What madness was he showing?
But now she seemed to understand.
[That’s why the child’s mother didn’t raise him and left him to me.]
Her legs went weak.
Those words hurt.
They did more than wound her heart — they felt as if someone were tearing it into pieces with scissors.
[She knew Astie would be a burden. That she would only drag them down. That she would be a stone on their neck and ruin her parents’ lives.]

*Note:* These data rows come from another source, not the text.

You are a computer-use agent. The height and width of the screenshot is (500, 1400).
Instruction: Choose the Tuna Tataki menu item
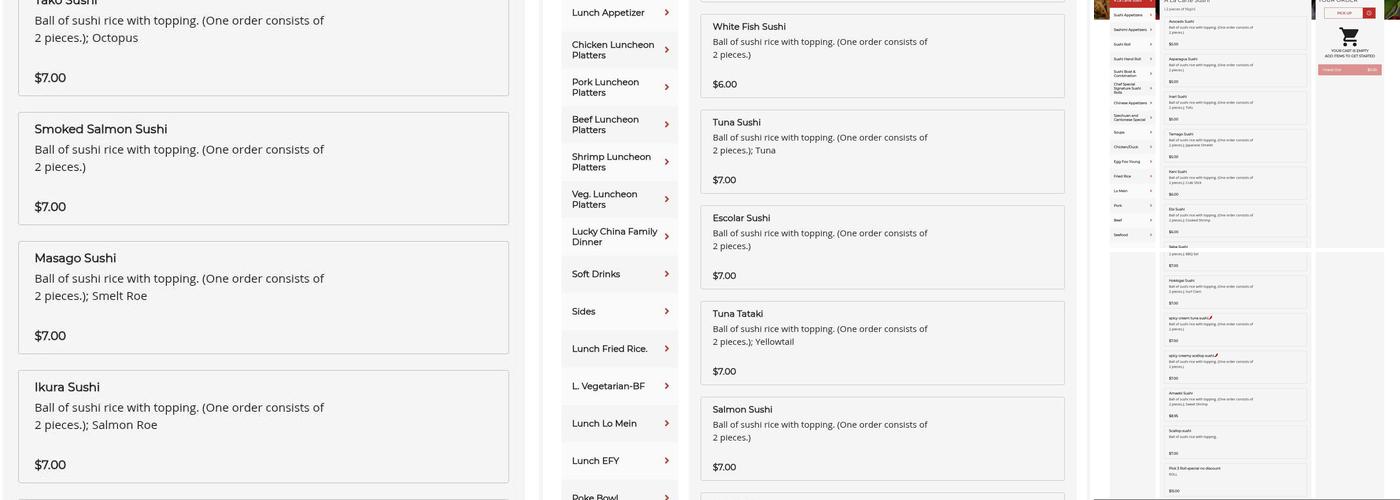click(x=882, y=342)
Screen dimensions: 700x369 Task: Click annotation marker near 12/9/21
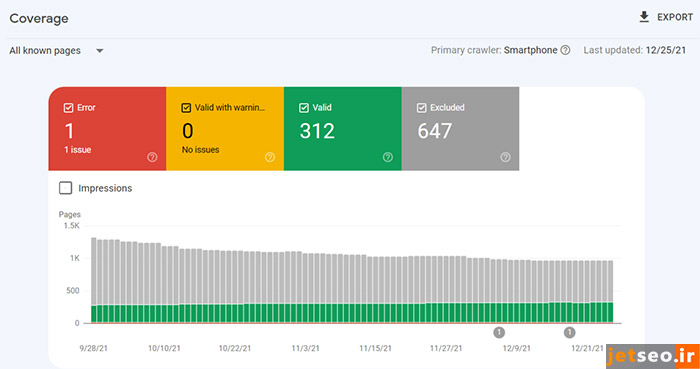click(x=499, y=332)
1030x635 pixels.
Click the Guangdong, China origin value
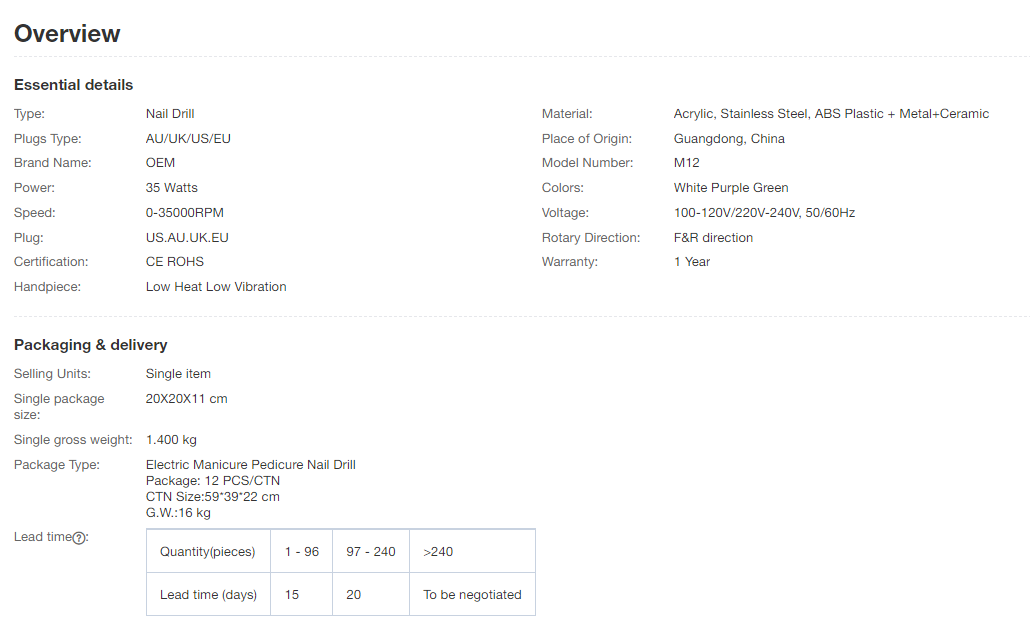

Tie staggered and grabbed the wall.
At that moment the sound of the front door opening came from behind.
“King of the Dead...”
Berugon heard Tie’s voice and entered the kindergarten.
Her reason whispered.
‘Run.’
But her body didn’t move.
What it meant to be consumed by fear.
From the crack of the teachers’ room door something slowly crept.
Red mist.
And behind it, tottering, came Berugon.
Tie stood with her eyes wide like a rabbit before a predator.
“Astie! What are you doing!”
Astie snapped back to herself.
She turned her head.
And saw — Lucarion shot out of her kindergarten backpack.
Lucarion flapped his wings in the air.
“Wake up!”
Lucarion knocked the monitor off the desk that was showing the grandmother from apartment 107.
Then he grabbed the tablet and hurled it at the wall.
The screen cracked and the video went out.
A sob escaped Tie’s mouth.
“K-Kkamani...!”
The tears she had held back for so long began to fall one by one.
But Lucarion was firm.
“Not now! Cry later! We don’t have time!”
Tie quickly shut her mouth.
And hurriedly wiped her eyes.
“I’ll try to stop the mist, and you take the core from him first! I feel concentrated magical power inside!”
Tie nodded and hastily turned toward Berugon.
And immediately opened her mouth in astonishment.
‘...A real zombie?’
When the chase began he had not looked like that.
It seemed that while he had wandered the streets searching for Tie, trash bags, discarded ropes and even a badminton net had become tangled around his ankles.
“Faster! If you can’t take the magic stone — at least run!”
Lucarion shouted again.
He was already emitting a blinding white light toward the red mist.
“A, algeso...!”
Tie swallowed and first stepped back.
Then she overturned the stool the tablet had been on and pushed the stack of boxes by the wall with all her might.
She ran for the large office desk.
Seeing Tie move away, Berugon distorted his face.
“King of the Dead! Come here at once!”
But Tie grabbed everything she could find and kept piling it up near the fallen boxes.
A teacher’s office chair.
A small bookcase.
A vacuum cleaner.
Even a clothes dryer.
When she had piled it all up, a small barricade rose up between Berugon and Tie.
‘What now?’
Her head was working at full capacity.
Berugon looked even less sane than before and staggered more and more.
‘But he’s still an adult.’
She wouldn’t be able to take the core by half measures.
Only by fully immobilising him.
‘Bind him...?’
Tie’s gaze slid down to Berugon’s ankles.
More precisely — to the trash bags, ropes and badminton net wrapped around them.
The child’s eyes lit up.
‘There it is!’
Berugon’s legs weren’t free.
What if she finally deprived them of movement?
At that moment the vacuum cleaner she had just toppled came into view.